*Исходный отрывок*:
Противостоять крему могут лишь люди, чье сознание не отравлено этой ложью - хотя бы потому, что они давно уже перестали смотреть телевизор, а кроме того, обладают решительностью, смелостью, независимостью мышления, способностью прийти на помощь другому, отказаться от своих надежд и планов. Они-то и бегут в глубь Сибири через причудливую круговерть русской провинциальной истории, они и ищут способ остановить убийственную субстанцию.

«Какая сильная жизнь здесь кипела когда-то! пока не выпил людские соки телевизор. Всё здесь бесконечно унижено политикой Ква и возвышено окружающим простором, пустотностью дао. Мы мчимся мимо сваленных при расширении трассы вековых сосен, мчимся по своей земле, потому что нигде больше не родились, а только здесь. Никто никому не вредит, не пишет законов и бумаг, не переливает из пустого в порожнее, тщательно скрывая то, что есть на самом деле; мы видим бесцельность, и только её, осязаем аромат воды и сосен и горного ветра, проникающего всюду. Почему? Может быть, туман и сам воздух, и сама вода здесь разумны и понимают людей, – что им тоже хочется быть водой, и солнцем, и светом, стать частицами всепонимающего целого, а не стадом абы как и неизвестно для чего».

*Постановка задачи a*:
Поменяйте во всех записях «How do I perform» на «How can I» и приведите эти записи снова, ничего больше не меняя. Картинки в ответ не включайте.

Записи с указанием на слова и элементы

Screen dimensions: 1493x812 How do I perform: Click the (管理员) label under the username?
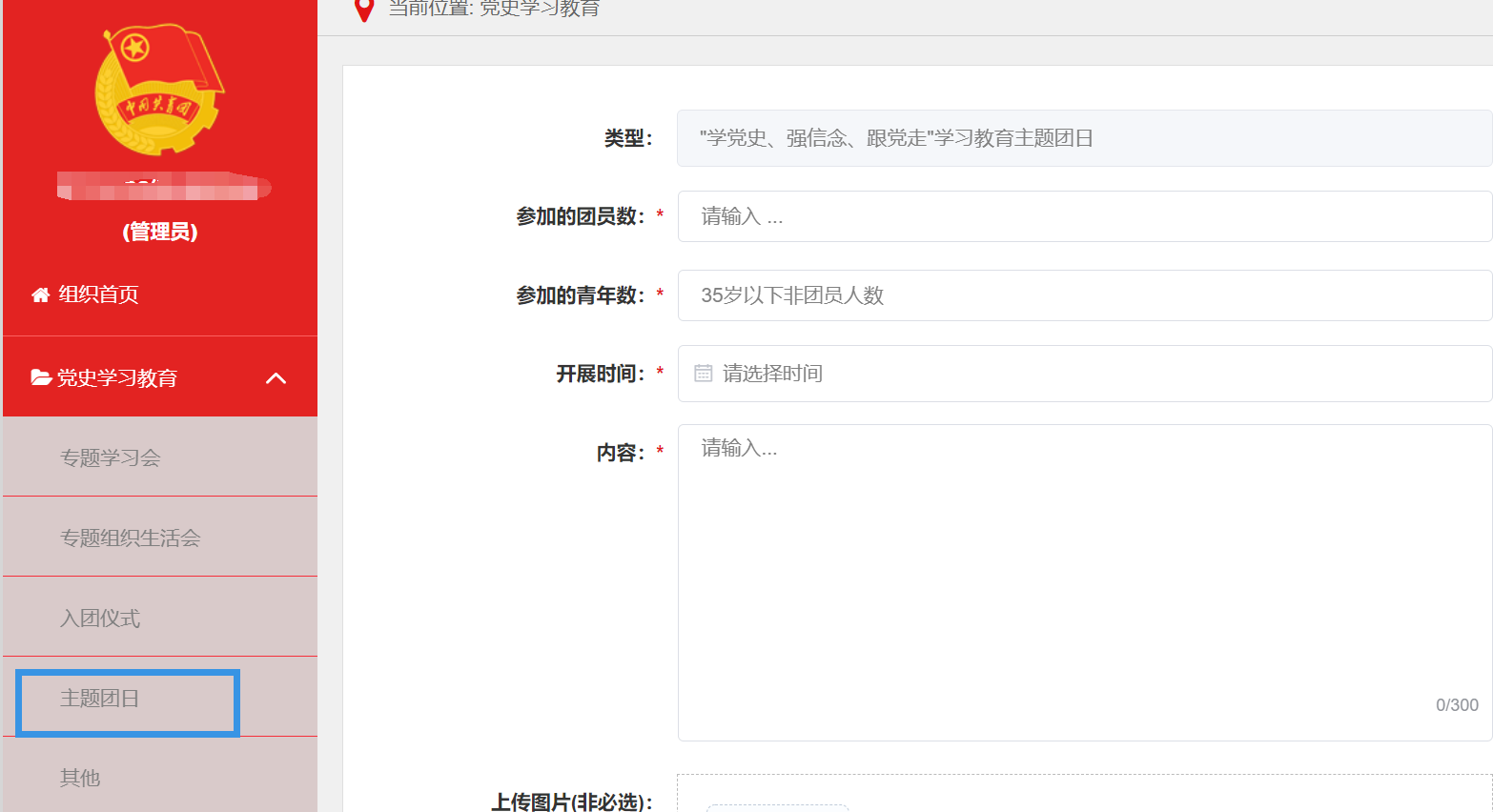160,232
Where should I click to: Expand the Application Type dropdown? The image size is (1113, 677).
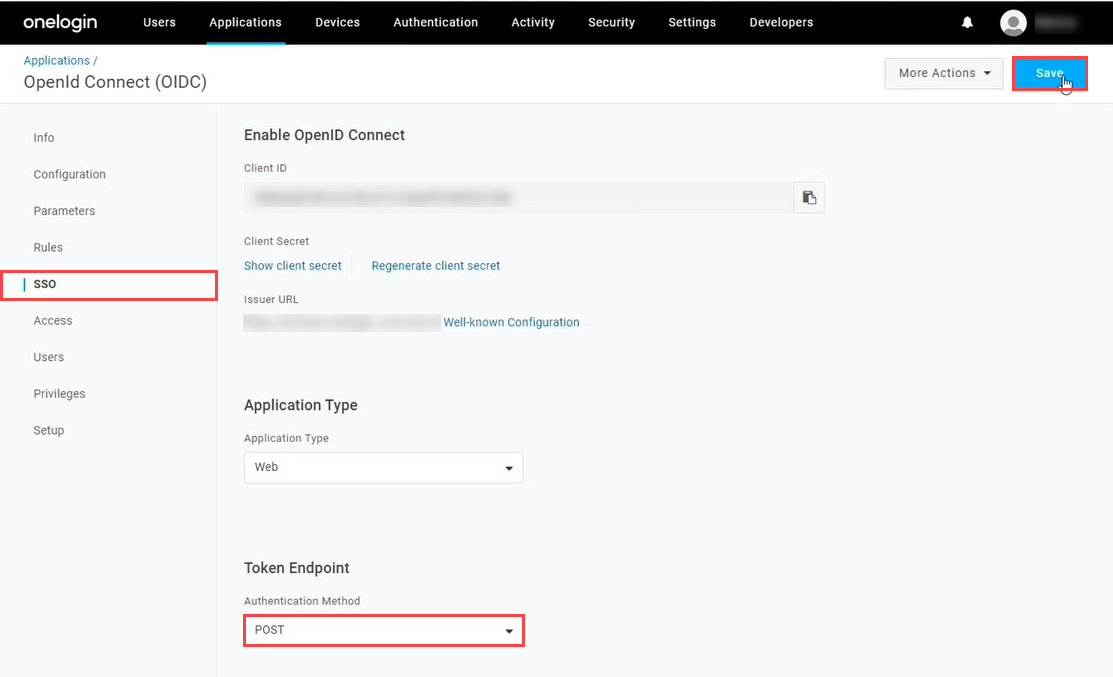pyautogui.click(x=383, y=467)
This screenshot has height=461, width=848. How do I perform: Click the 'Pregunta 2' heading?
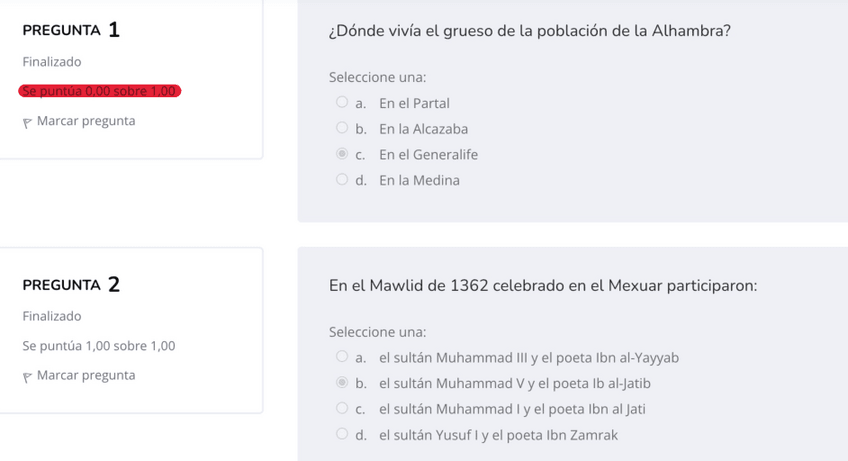pyautogui.click(x=71, y=285)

*Постановка задачи b*:
Воспроизведите из отрывка дословно ту часть, что открывается словами «Противостоять крему могут» и заканчивается словами «остановить убийственную субстанцию.».

*Результат упражнения a*:
Screen dimensions: 1493x812 How can I: Click the (管理员) label under the username?
160,232
Where should I click to: Expand the Application Type dropdown? The image size is (1113, 677).
pyautogui.click(x=383, y=467)
This screenshot has height=461, width=848. How can I: Click the 'Pregunta 2' heading?
pyautogui.click(x=71, y=285)

*Результат упражнения b*:
Противостоять крему могут лишь люди, чье сознание не отравлено этой ложью - хотя бы потому, что они давно уже перестали смотреть телевизор, а кроме того, обладают решительностью, смелостью, независимостью мышления, способностью прийти на помощь другому, отказаться от своих надежд и планов. Они-то и бегут в глубь Сибири через причудливую круговерть русской провинциальной истории, они и ищут способ остановить убийственную субстанцию.